Lemon continued, "Just because people feel a certain way about slavery and about the African-American experience in this country, there's a reason why there's a consensus around that – because of facts."
And Lemon was not alone. A chorus of individuals were outraged by West's abhorrent statement, especially after the recent opening of The Legacy Museum: From Enslavement to Mass Incarceration in Montgomery, AL, which was built on land where enslaved people were imprisoned.
Filmmaker Ava Duvernay used photos from the museum to illuminate her disgust for West's (and R. Kelly's) words.

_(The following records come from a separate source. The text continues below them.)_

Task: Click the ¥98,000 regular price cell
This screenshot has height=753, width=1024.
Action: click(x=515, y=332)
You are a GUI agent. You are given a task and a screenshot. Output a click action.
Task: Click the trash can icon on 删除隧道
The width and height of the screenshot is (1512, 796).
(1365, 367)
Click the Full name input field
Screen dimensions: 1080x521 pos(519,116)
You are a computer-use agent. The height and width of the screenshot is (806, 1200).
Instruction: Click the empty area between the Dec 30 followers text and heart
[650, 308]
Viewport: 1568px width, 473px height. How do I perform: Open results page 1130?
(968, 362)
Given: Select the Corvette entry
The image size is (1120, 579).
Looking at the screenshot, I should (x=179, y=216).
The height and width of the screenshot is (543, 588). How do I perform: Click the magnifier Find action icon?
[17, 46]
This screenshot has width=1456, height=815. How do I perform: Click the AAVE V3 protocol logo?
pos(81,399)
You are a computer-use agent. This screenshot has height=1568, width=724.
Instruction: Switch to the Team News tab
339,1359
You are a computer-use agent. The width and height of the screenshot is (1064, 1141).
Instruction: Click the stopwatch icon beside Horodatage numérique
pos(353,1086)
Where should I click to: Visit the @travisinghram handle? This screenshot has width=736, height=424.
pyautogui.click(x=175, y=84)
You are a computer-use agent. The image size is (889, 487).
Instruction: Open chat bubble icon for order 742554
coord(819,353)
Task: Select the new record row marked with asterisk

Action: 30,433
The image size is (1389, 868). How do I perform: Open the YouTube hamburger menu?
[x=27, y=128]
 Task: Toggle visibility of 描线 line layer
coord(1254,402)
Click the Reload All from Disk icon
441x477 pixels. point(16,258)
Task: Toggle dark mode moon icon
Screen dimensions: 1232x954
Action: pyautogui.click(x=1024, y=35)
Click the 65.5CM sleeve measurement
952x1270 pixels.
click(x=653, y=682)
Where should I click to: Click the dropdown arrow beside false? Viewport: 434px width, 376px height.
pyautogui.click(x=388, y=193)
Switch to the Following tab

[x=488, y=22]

I’ve had it with @KanyeWest + @RKelly using the imagery of lynching as rebuttals re: their dastardly behavior. Evoking racial terrorism and murder for personal gain/blame is stratospheric in is audacity and ignorance. This is what lynching looked like. How dare they? pic.twitter.com/wfobcdjiKL
— Ava DuVernay (@ava) May 2, 2018
Shame on you, @kanyewest + @rkelly. If you want to have a REAL conversation about lynching, get at me. Until then, have some respect and dignity for the dead. The murdered. You’ve gone beyond embarrassing yourselves. You’re both in territory that you don’t REALLY want to be in. pic.twitter.com/LXci0F0umc
— Ava DuVernay (@ava) May 2, 2018
According to @MemPeaceJustice, more than 4,000 black men, women and children were hung/lynched between 1877 and 1950. @kanyewest + @rkelly are using their heinous murders in tweets and press statements. Using our ancestors’ pain as punchlines. pic.twitter.com/DHlwIF5kLc — Ava DuVernay (@ava) May 2, 2018
Historian Blair L. M. Kelley further interrogated West's point with some added details that he either didn't know or neglected to consider.
Haven’t watched the whole Kanye event today, working my way up to it. I will say, that a milder version of the “slavery is a choice” argument is made by uninformed people all the time. I’ve had young men in my courses say “they never would have enslaved me.”
— Blair LM Kelley (@profblmkelley) May 2, 2018
People aren’t aware of the alienation of people ripped from their homes, abused, walked hundreds of miles across Africa, sometimes so far they ceased understanding the language spoken around them...
— Blair LM Kelley (@profblmkelley) May 2, 2018
People don’t know the brutality of the slave castles were people were held on the coasts, branded still holding out hope for escape, or reconnection with loved one.... — Blair LM Kelley (@profblmkelley) May 2, 2018
Could they have survived the devastation of the middle passage, packed less humanely than animals below the deck of the ship, chained to people who were sick and dying? — Blair LM Kelley (@profblmkelley) May 2, 2018
Could they have survived being sold like a good at market by people in a foreign land speaking a foreign tongue? Could they have survived torturous work, in scraps of clothing eating the food that was unwanted? — Blair LM Kelley (@profblmkelley) May 2, 2018 Not only did my ancestors and Kanye’s ancestors survive, they managed to make a way to make a new culture, remake family and faith. And in the process, make a culture so formidable that it continues to change the world. — Blair LM Kelley (@profblmkelley) May 2, 2018
Slavery wasn’t their choice at any step. We know that freedom was always their choice, resistance was their choice when they couldn’t escape.
— Blair LM Kelley (@profblmkelley) May 2, 2018
Denigrating their lives at this point for attention and spare change is such an embarrassment.